Some of us are lucky enough to have a local brew supply store and they can help guide you along the way. Pretty much what happens though, is that if you don't have a job at the store, you won't have the time for someone to sit there and hold your hand with all of your questions. Its amazing when you get into the home beer brewing hobby, the range of questions that will cross your mind. How many different types of hops there are? What brand of hops do I need when brewing a specific beer? What type of sugar do I need to use? How do I ferment the beer? What does ABV mean? How do I bottle? The questions can go on and on.

So, what beer making supplies do you need to begin brewing your first beer? Well, for me, I needed a large pot to boil the ingredients, a glass carboy, a plastic bucket with a lid that seals and yet allows CO2 to escape, a siphon, and 48 non screw top empty beer bottles.
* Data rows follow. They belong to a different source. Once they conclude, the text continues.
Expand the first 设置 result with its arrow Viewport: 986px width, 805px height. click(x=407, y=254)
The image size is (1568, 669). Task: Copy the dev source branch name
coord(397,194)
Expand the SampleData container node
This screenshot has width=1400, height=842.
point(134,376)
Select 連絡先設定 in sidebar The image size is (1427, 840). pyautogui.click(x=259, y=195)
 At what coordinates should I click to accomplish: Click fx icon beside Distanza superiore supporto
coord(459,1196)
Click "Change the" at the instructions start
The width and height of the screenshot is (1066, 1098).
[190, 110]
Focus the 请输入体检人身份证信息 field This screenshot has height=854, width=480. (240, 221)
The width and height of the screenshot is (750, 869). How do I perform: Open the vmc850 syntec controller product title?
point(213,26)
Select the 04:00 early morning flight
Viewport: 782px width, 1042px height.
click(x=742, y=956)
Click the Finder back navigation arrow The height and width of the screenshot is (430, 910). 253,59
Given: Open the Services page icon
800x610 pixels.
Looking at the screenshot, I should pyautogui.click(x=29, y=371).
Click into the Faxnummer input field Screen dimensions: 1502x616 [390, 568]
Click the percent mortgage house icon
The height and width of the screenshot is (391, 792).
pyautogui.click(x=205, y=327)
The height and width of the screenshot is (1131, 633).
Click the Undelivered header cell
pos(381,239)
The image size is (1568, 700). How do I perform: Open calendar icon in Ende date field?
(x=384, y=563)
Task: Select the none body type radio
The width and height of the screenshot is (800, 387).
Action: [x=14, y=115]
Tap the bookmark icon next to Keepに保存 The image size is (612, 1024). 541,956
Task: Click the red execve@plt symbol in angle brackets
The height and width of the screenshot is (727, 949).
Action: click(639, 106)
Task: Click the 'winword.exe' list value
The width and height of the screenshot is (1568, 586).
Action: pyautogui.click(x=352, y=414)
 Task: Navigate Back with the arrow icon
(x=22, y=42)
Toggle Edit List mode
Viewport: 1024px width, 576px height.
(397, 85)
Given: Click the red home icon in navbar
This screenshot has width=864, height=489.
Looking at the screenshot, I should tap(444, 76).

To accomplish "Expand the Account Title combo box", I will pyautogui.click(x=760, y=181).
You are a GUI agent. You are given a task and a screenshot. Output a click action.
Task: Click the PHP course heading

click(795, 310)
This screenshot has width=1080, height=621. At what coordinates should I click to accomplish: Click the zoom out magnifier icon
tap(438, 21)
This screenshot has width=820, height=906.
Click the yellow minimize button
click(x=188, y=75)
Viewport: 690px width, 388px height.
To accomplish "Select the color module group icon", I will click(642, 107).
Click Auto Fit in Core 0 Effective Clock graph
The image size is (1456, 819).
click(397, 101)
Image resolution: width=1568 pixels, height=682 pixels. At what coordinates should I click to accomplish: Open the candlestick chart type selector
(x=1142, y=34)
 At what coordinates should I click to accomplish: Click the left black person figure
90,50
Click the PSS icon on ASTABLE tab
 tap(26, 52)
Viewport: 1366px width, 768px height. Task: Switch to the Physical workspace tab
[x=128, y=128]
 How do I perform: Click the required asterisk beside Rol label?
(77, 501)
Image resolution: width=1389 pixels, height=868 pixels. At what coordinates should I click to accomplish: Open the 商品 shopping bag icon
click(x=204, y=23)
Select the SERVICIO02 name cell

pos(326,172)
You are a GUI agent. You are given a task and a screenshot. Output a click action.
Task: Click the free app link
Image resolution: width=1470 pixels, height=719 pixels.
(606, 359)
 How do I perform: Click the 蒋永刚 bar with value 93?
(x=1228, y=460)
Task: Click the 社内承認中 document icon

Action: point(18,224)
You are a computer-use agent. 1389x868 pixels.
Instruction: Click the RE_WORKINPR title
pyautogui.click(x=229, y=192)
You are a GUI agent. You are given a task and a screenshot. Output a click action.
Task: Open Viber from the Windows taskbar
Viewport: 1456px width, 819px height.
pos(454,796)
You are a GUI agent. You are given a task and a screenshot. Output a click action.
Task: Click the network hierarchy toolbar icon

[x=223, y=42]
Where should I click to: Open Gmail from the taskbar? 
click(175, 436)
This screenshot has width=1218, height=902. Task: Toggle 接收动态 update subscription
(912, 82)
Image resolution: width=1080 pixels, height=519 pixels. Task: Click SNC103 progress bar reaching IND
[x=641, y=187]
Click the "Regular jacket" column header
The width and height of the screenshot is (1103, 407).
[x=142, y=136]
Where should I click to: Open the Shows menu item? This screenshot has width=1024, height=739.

I can tell you that what I mentioned above is a good home brewing supply starting point.

What you will find in time is that some specialty brews require larger pots to handle all of the ingredients. You'll come to realize though time that some home brewed beers have a higher CO2 (carbon dioxide) level and may require a larger tube to let out the gas. If you do have a local brew supply store, you will not only be able to choose from a variety of beer kits but you should also be able to purchase either a beginners or advance home brewing supply kit. Of course some of us are not lucky enough to live within a few miles of such a store.

It sound complicated when you are a beginner but the truth of the matter is that home brewing is fun and the end result is something that you can be proud of and share with friends.